MOUNT SHASTA, Calif. - A 46-year-old New York man who became stranded by a winter storm about 10,000 feet up Mount Shasta was found Tuesday morning by a Siskiyou County sheriff's rescue team.
James Aldrich called sheriff's officials Tuesday morning, and three skiers sent in to find him were able to locate him just before 9 a.m., sheriff's spokeswoman Susan Gravenkamp said.
"He's in good condition, but he doesn't have snowshoes, so they're trying to find a way to get him off the mountain," she said. Rescue teams may drive in a Snocat to bring Aldrich out, she said.
Aldrich left for his climb about 4 a.m. Saturday. By noon the next day, a fierce snowstorm and high winds had collapsed his tent and made the climb too difficult.

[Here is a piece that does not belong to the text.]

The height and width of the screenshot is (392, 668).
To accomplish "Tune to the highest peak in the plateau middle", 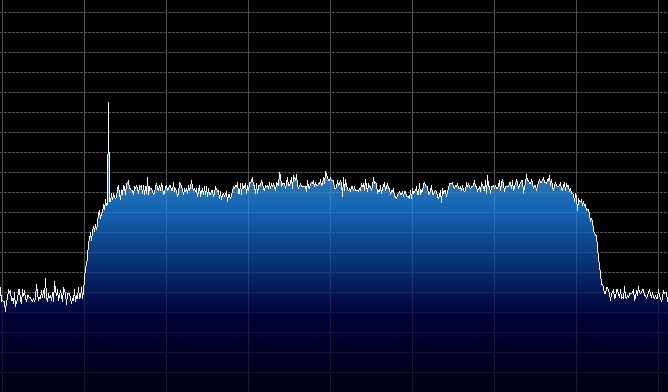I will [326, 174].
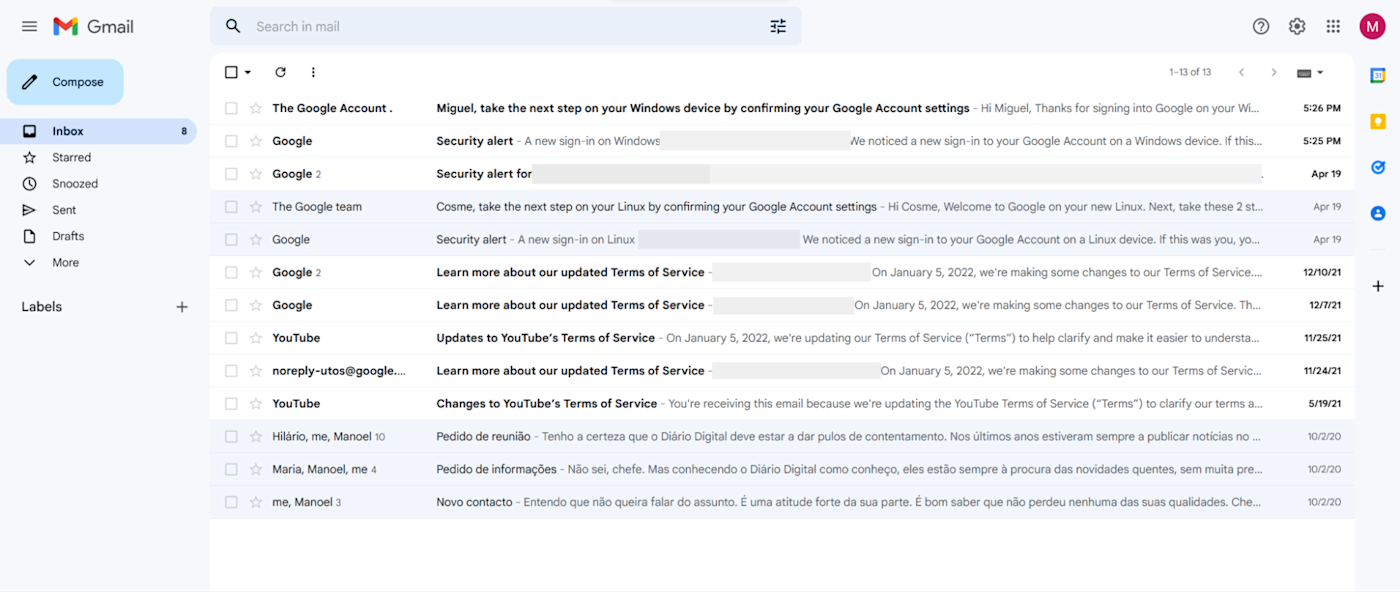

He called authorities Monday afternoon from his cell phone and was advised to stay where he was on the mountain's southwest side, said Gravenkamp. He had a tent and several days worth of food, she said.
But Aldrich told sheriff's officials around 3 p.m. Monday that he was concerned about the storm, so he attempted to descend the mountain. By 9 p.m., officials hadn't heard from him again and sent three skiers up onto the mountain to find him.
"It's a real bad time to climb the mountain and there was a big storm predicted for the weekend and he went by himself," Gravenkamp said. "That's all the wrong things to do."
Aldrich, from Homer, N.Y., is climbing the 14,162-foot mountain as a fund-raiser for the family of a fellow church youth leader in New York who suffers from pancreatitis.